Ora nel disegno di legge sul nucleare licenziato dal suo dicastero compare questo riferimento ai rifiuti. Nella delega, come recita il testo, rientra anche “la disciplina della sperimentazione, della localizzazione, della costruzione e dell’esercizio di impianti di stoccaggio temporaneo dei rifiuti radioattivi e del combustibile esaurito, nonché di impianti di smaltimento definitivo dei rifiuti radioattivi e del combustibile esaurito, qualora non riprocessabile, riciclabile o riutilizzabile, e dei relativi sistemi di sicurezza e radioprotezione”. Insomma, la materia già regolata nel 2003 e poi nel 2014. Da un lato è chiaro che se il ddl nucleare apre all’opzione che l’Italia torni sui suoi passi rispetto al bando dell’energia atomica e prenda in considerazione la costruzione di centrali nucleari, occorre adeguare la disciplina della gestione delle scorie al nuovo scenario.
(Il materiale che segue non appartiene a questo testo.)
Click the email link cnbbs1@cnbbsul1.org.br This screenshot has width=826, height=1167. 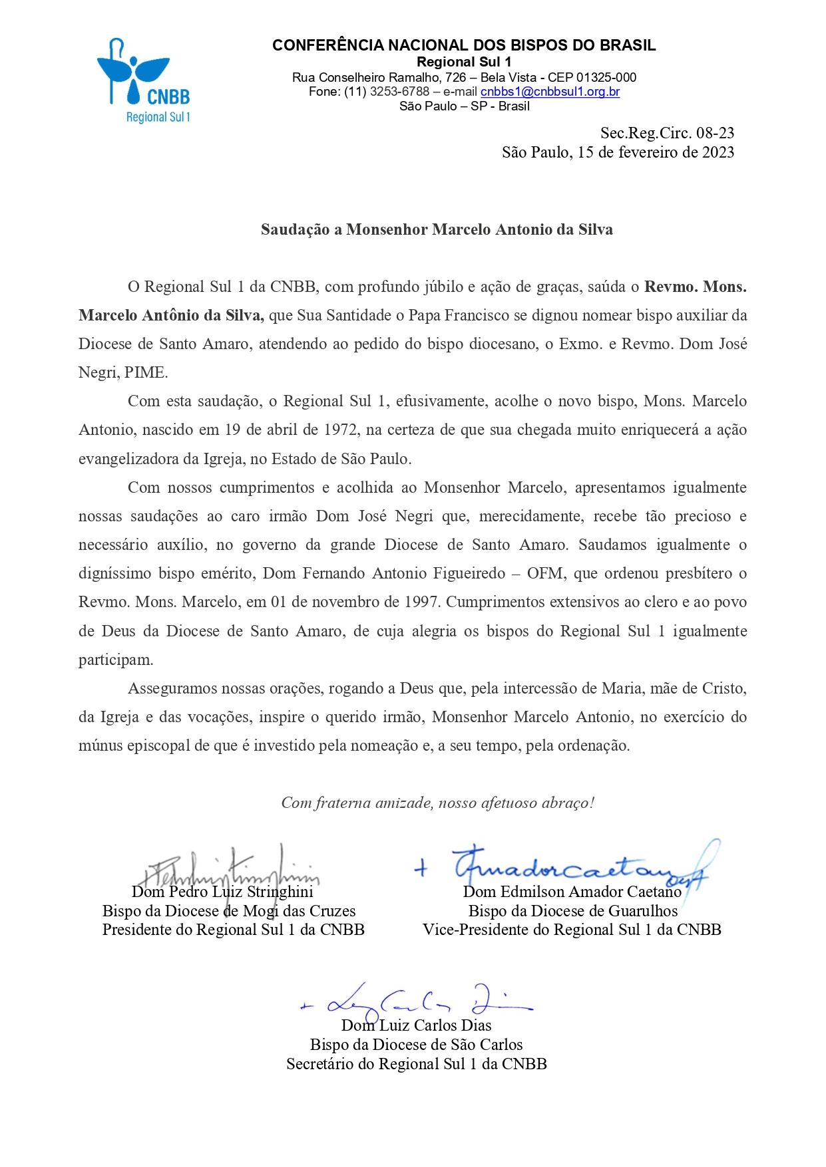click(550, 92)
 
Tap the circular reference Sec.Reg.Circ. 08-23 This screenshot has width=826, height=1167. click(667, 133)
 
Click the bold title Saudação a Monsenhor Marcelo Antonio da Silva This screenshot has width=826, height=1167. click(437, 229)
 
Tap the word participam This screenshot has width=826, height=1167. click(116, 660)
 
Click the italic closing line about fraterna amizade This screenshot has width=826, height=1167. click(437, 803)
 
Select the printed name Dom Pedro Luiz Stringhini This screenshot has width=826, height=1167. click(222, 892)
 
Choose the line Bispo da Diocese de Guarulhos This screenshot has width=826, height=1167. click(572, 911)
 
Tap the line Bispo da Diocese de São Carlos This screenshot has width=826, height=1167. click(416, 1045)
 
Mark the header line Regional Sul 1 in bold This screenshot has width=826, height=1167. click(464, 62)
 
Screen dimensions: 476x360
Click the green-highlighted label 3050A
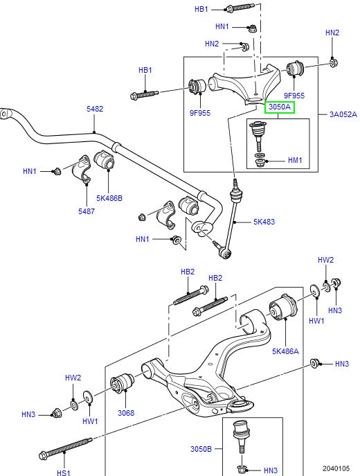[279, 107]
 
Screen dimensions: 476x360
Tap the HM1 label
[295, 161]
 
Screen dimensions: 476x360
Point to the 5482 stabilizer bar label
[95, 109]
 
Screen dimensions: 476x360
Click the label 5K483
[264, 222]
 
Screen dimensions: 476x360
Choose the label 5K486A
[285, 351]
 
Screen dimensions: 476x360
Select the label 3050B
[201, 448]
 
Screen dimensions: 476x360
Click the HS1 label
[63, 473]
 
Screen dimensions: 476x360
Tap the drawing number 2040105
[336, 468]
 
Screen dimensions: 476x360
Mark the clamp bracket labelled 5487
[83, 172]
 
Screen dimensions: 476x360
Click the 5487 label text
[87, 211]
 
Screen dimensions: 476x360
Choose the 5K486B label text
[109, 198]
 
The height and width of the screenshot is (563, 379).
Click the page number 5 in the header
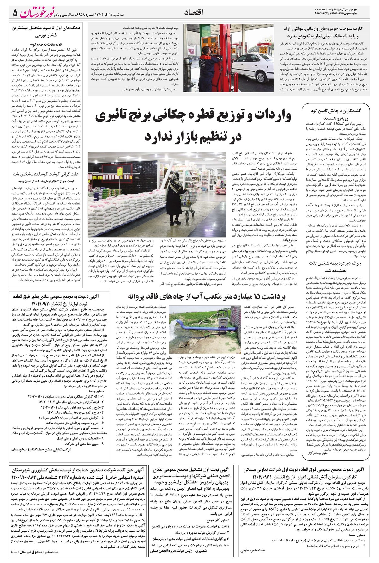pyautogui.click(x=15, y=13)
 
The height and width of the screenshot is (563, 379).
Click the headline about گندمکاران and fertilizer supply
pyautogui.click(x=340, y=114)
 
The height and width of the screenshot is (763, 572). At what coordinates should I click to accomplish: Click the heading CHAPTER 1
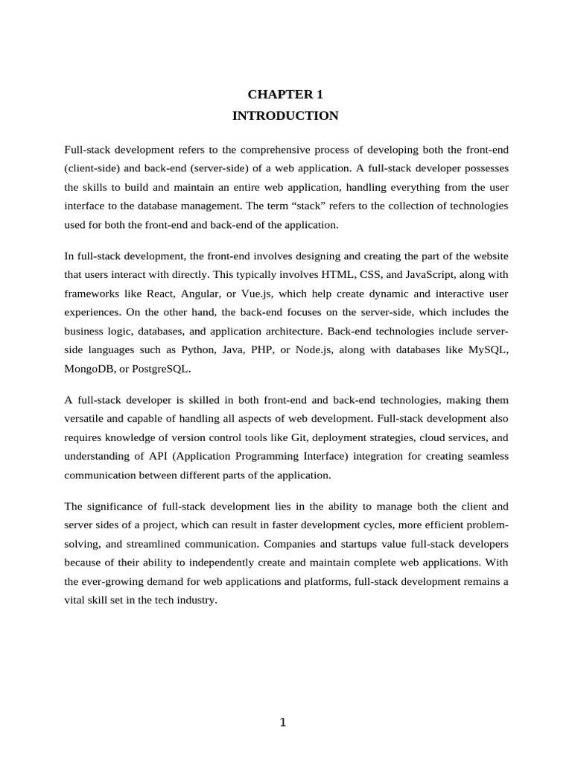point(285,95)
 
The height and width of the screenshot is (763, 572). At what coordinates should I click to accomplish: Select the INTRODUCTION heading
point(285,115)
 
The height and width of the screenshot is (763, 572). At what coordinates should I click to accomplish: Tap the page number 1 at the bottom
point(283,722)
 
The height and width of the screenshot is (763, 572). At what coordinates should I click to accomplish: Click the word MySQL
point(488,349)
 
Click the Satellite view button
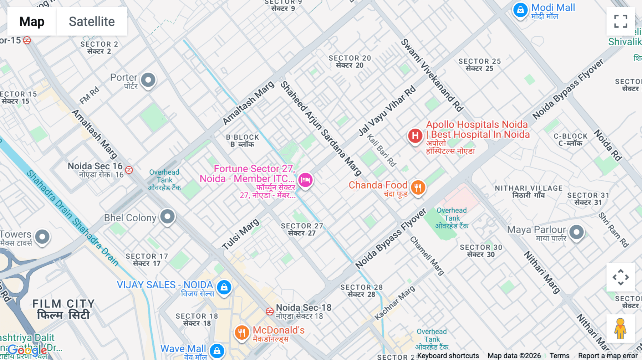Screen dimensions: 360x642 click(x=92, y=21)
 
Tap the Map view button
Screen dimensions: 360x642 click(x=32, y=21)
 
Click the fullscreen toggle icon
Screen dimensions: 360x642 click(x=621, y=21)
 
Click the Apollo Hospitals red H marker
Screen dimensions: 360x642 click(x=415, y=136)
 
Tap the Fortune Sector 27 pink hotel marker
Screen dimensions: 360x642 click(x=305, y=180)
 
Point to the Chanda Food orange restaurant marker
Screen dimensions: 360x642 click(x=418, y=187)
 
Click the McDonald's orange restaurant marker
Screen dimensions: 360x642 click(x=241, y=333)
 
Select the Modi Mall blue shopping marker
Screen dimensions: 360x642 click(x=520, y=10)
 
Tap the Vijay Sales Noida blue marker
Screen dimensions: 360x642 click(x=224, y=287)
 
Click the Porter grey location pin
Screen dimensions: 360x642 click(x=148, y=80)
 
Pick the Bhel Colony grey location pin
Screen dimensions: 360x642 click(x=167, y=216)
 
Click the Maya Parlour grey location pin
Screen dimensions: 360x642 click(x=576, y=232)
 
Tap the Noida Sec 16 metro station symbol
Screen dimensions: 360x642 click(x=129, y=170)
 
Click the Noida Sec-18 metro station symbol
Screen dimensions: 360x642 click(x=270, y=311)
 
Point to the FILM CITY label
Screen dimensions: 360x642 click(x=63, y=309)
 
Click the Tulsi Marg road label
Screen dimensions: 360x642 click(x=240, y=234)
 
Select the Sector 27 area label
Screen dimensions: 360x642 click(x=302, y=229)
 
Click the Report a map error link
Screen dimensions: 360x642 click(x=607, y=355)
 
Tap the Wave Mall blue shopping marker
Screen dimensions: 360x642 click(x=217, y=351)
Al tempo stesso, dato l’immobilismo del governo sulla vicenda del deposito, la prospettiva di nuove regole potrebbe congelare la situazione fino a nuovo ordine.

L’Italia è in ritardo sulla costruzione. L’apertura è stata continuamente posticipata: prima nel 2025, poi 2030, diventato 2032 e, adesso, secondo le dichiarazioni ufficiali dello stesso Pichetto Fratin, si guarda al 2039. Il ddl nucleare assegna al governo 12 mesi per varare uno o più decreti legislativi per il ritorno all’atomo. Se da questi dipendono ricadute sullo smaltimento delle scorie, vanno sommati al calendario infinito dell’impianto. Non è un’ipotesi remota. Tra le materie su cui il governo vuole mettere il becco c’è il riordino degli apparati di controllo della filiera dell’atomo e l’istituzione di una nuova autorità di sorveglianza, in sostituzione dell’attuale Ispettorato nazionale per la sicurezza nucleare, istituito nel 2014 ma partito quattro anni dopo.

La questione dei tempi

Il ministro Pichetto Fratin sembra molto ottimista quando saluta l’approvazione del ddl nucleare dicendo che “con il nucleare di ultima generazione, insieme alle rinnovabili saremo in grado di raggiungere gli obiettivi della decarbonizzazione, garantendo la piena sicurezza energetica del Paese. Così l’Italia è pronta ad affrontare le sfide del futuro”. Non sarà certo questa legge a risolvere i problemi dei costi in bolletta che affliggono famiglie e imprese. Ci vorrà almeno un anno per avere le leggi con cui riaccendere il nucleare, sempre che il Parlamento le approvi, e poi toccherà localizzare i siti, avviare le procedure burocratiche di autorizzazione, infine costruire. Senza fare i gufi, i tempi lunghi sono insiti. E dipendono anche dalle frontiere tecnologiche.